**Directions**
Repeat exactly the lines of the listing below, please, starting with the first and ending with the line containing "Select the Multi-currency"; leave out the rest.

**Extracted material**
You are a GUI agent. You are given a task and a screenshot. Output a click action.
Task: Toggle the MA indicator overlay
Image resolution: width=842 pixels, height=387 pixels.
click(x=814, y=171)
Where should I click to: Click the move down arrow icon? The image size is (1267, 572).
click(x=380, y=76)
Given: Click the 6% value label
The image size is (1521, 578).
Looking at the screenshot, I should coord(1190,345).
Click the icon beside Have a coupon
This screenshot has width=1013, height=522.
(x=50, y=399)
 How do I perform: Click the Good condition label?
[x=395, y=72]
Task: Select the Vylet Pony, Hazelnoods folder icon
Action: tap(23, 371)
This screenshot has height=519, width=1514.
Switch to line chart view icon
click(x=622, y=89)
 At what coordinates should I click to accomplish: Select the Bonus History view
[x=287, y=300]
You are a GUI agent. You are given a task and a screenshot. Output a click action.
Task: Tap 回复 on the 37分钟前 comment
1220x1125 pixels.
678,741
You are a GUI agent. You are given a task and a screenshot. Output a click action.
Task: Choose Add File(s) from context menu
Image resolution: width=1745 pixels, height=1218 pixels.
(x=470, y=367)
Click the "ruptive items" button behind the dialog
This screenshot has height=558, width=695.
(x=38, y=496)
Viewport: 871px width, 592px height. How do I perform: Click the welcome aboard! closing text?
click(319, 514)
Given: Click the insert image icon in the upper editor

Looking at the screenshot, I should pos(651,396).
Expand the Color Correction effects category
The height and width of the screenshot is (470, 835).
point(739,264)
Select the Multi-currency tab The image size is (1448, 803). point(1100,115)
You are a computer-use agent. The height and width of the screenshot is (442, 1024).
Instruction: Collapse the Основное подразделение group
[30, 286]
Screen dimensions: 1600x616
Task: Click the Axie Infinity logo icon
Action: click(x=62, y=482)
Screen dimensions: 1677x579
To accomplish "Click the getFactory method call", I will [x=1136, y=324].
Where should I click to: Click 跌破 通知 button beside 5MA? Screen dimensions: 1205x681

**Answer area**
You are a GUI agent. You are given a task and a screenshot. Output a click action.
Task: Toggle the MA indicator overlay
Image resolution: width=842 pixels, height=387 pixels.
click(x=814, y=171)
Where should I click to: Click the move down arrow icon? The image size is (1267, 572).
click(x=380, y=76)
Given: Click the 6% value label
The image size is (1521, 578).
Looking at the screenshot, I should coord(1190,345).
Click the icon beside Have a coupon
This screenshot has width=1013, height=522.
(x=50, y=399)
 How do I perform: Click the Good condition label?
[x=395, y=72]
Task: Select the Vylet Pony, Hazelnoods folder icon
Action: tap(23, 371)
This screenshot has height=519, width=1514.
Switch to line chart view icon
click(x=622, y=89)
 At what coordinates should I click to accomplish: Select the Bonus History view
[x=287, y=300]
You are a GUI agent. You are given a task and a screenshot. Output a click action.
Task: Tap 回复 on the 37分钟前 comment
1220x1125 pixels.
678,741
You are a GUI agent. You are given a task and a screenshot. Output a click action.
Task: Choose Add File(s) from context menu
Image resolution: width=1745 pixels, height=1218 pixels.
(x=470, y=367)
Click the "ruptive items" button behind the dialog
This screenshot has height=558, width=695.
(x=38, y=496)
Viewport: 871px width, 592px height. How do I perform: Click the welcome aboard! closing text?
click(319, 514)
Given: Click the insert image icon in the upper editor

Looking at the screenshot, I should pos(651,396).
Expand the Color Correction effects category
The height and width of the screenshot is (470, 835).
point(739,264)
Select the Multi-currency tab The image size is (1448, 803). point(1100,115)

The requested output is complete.